▶ ABOUT THIS EXERCISE
Among the records, which lines hold the word "computer"? Pick them out.

▶ DATASET EXCERPTS
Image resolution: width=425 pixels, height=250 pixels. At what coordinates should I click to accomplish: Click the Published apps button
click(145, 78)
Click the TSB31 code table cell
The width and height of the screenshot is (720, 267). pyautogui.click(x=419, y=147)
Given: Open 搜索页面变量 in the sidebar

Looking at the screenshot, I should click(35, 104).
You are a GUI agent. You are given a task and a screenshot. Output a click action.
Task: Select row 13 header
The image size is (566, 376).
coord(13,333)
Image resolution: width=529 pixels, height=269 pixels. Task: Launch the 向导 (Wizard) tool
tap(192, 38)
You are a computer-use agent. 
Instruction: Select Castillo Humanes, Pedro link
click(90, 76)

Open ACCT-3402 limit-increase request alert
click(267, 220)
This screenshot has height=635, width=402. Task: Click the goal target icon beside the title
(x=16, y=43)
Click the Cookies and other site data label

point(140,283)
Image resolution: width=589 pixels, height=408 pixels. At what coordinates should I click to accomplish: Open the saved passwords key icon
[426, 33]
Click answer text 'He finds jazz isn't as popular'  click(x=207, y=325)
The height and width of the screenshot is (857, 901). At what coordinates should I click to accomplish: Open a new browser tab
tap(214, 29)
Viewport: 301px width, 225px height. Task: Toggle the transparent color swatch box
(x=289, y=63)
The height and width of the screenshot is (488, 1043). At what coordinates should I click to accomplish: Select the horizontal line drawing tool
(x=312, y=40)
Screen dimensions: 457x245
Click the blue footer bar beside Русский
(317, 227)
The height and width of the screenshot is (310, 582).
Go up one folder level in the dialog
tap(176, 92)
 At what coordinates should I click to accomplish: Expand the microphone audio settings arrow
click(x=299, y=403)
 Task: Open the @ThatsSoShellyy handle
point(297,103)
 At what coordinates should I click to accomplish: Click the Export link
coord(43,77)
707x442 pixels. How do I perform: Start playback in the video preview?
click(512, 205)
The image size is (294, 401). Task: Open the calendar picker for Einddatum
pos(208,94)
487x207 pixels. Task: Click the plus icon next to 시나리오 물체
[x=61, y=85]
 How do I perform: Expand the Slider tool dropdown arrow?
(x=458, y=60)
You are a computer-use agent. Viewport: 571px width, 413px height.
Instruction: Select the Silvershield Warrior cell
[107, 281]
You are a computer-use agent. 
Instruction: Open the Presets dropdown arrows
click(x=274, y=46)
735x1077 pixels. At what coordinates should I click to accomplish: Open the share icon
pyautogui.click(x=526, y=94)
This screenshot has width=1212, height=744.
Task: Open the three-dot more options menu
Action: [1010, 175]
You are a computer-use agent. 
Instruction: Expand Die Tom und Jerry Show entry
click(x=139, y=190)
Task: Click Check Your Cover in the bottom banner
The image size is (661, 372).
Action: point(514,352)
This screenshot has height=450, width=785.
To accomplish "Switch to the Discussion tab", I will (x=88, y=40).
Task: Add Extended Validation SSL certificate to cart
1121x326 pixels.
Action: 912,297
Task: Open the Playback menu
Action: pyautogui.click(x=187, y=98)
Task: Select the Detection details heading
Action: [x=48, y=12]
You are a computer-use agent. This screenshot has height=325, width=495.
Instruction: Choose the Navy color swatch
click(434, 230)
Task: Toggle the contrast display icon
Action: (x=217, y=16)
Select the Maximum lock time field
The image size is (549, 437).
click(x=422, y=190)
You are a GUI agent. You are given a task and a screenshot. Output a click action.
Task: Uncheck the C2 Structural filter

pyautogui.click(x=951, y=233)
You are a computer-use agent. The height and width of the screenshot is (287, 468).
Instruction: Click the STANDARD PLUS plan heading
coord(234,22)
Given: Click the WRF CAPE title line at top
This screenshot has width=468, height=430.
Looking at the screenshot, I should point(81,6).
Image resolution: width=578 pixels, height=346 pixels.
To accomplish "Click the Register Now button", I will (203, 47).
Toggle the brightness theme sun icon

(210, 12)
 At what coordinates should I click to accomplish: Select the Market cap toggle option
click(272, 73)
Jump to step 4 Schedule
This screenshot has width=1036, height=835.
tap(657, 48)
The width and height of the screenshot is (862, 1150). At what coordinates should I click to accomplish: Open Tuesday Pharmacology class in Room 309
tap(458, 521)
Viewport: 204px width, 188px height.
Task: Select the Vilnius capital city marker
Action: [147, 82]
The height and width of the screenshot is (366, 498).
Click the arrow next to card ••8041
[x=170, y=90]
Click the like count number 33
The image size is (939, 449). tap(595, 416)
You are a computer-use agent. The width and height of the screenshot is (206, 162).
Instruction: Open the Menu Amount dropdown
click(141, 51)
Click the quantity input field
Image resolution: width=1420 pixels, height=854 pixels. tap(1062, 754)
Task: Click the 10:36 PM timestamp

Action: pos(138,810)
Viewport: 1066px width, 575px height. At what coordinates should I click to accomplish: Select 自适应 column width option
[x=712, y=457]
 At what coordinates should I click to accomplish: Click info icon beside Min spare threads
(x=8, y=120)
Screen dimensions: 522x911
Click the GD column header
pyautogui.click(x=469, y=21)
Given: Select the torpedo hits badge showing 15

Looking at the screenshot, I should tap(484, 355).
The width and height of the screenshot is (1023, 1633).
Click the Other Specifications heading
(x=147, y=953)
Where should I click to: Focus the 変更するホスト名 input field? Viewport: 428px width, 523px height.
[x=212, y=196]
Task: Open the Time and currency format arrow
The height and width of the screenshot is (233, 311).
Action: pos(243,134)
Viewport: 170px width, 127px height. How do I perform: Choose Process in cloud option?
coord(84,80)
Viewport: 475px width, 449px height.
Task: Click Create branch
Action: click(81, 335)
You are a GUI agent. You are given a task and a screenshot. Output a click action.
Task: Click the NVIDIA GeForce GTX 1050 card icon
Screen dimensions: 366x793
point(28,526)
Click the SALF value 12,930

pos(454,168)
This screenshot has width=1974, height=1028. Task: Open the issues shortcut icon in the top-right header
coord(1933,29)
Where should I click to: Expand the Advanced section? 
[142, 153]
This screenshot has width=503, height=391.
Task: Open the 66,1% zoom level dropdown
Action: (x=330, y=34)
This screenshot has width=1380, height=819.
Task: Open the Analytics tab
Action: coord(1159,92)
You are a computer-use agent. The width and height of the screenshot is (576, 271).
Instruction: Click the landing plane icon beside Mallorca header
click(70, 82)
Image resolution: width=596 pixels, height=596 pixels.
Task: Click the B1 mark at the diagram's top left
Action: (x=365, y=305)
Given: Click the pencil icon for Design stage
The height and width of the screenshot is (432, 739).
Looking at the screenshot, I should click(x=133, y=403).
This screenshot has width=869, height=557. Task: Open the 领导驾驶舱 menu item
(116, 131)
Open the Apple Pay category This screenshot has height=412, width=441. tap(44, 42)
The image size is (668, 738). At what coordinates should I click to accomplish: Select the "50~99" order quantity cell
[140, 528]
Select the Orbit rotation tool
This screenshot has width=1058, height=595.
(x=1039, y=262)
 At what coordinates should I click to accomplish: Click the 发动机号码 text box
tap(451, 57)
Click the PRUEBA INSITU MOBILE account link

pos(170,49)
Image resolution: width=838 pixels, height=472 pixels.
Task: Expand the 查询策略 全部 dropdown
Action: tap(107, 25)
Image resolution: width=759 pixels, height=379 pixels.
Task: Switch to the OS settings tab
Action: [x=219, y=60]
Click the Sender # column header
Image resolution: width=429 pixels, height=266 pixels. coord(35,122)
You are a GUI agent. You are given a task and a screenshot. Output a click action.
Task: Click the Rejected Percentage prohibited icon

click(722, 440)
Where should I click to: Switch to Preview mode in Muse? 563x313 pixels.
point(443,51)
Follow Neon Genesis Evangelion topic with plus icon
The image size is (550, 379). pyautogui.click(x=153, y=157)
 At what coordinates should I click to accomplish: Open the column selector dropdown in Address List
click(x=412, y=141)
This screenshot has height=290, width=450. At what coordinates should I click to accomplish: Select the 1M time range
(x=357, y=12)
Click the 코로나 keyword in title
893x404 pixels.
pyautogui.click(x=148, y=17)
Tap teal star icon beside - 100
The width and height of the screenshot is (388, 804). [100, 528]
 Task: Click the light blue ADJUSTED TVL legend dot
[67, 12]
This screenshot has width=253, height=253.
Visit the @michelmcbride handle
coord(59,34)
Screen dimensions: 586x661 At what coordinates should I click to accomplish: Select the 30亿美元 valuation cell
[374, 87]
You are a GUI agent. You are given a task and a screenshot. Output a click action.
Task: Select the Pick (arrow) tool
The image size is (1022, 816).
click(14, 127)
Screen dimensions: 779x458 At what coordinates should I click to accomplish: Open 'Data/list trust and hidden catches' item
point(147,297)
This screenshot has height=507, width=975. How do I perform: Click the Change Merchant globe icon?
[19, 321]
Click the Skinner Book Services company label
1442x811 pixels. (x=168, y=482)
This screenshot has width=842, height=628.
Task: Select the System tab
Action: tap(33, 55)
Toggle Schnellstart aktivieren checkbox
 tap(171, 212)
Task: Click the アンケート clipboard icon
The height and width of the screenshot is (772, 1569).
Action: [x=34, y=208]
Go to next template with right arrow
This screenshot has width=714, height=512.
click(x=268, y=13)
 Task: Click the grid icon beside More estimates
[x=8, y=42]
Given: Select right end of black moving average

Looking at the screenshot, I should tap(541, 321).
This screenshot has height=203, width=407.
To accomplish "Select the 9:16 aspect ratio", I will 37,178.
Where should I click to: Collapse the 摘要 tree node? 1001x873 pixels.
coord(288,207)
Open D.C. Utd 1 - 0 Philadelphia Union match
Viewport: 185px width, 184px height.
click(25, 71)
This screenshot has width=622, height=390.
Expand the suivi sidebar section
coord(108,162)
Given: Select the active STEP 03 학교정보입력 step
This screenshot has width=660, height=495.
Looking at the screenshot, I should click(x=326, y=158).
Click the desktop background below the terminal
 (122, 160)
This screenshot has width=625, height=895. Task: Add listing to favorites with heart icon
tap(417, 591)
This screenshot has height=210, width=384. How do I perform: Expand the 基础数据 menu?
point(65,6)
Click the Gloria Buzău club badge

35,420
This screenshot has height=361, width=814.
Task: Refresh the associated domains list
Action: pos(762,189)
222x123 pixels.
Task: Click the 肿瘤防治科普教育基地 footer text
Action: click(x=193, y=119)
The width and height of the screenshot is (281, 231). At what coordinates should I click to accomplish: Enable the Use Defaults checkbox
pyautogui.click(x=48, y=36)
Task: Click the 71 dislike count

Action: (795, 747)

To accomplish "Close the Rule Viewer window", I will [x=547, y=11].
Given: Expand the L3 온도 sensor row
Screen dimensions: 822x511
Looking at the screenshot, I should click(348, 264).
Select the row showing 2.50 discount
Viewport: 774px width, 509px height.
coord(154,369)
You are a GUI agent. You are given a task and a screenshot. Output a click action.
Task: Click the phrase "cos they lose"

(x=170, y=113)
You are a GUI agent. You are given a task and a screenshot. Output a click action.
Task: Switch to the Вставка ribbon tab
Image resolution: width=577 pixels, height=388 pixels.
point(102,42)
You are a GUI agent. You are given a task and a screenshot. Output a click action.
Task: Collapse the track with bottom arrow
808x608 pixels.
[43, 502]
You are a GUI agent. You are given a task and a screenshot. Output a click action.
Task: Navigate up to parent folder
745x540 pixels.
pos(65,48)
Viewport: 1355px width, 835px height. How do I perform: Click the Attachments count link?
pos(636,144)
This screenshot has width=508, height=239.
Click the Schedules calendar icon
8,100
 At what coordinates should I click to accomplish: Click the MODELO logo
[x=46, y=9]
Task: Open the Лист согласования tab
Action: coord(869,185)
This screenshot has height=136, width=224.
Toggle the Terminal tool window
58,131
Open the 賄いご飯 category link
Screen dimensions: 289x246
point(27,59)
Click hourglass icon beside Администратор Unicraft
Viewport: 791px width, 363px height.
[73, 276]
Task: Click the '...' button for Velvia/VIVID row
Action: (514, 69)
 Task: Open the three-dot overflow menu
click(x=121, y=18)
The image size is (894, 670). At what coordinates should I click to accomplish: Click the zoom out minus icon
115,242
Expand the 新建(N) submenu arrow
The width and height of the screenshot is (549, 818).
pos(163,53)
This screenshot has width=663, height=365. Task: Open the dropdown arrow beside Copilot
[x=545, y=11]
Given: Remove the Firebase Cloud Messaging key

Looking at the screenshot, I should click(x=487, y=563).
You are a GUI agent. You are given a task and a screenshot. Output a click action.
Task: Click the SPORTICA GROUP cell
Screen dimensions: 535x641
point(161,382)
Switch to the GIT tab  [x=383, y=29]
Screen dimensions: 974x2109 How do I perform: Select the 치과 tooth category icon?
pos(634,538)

▶ OUTPUT FOR THIS EXERCISE
You are a computer-use agent. 
You are a computer-use agent. Viewport: 571px width, 413px height.
You are a computer-use agent. 
You are a computer-use agent. 
You are a computer-use agent. This screenshot has height=325, width=495.
You are a computer-use agent. The height and width of the screenshot is (287, 468).
You are a computer-use agent. The width and height of the screenshot is (206, 162).
You are a computer-use agent. The width and height of the screenshot is (576, 271).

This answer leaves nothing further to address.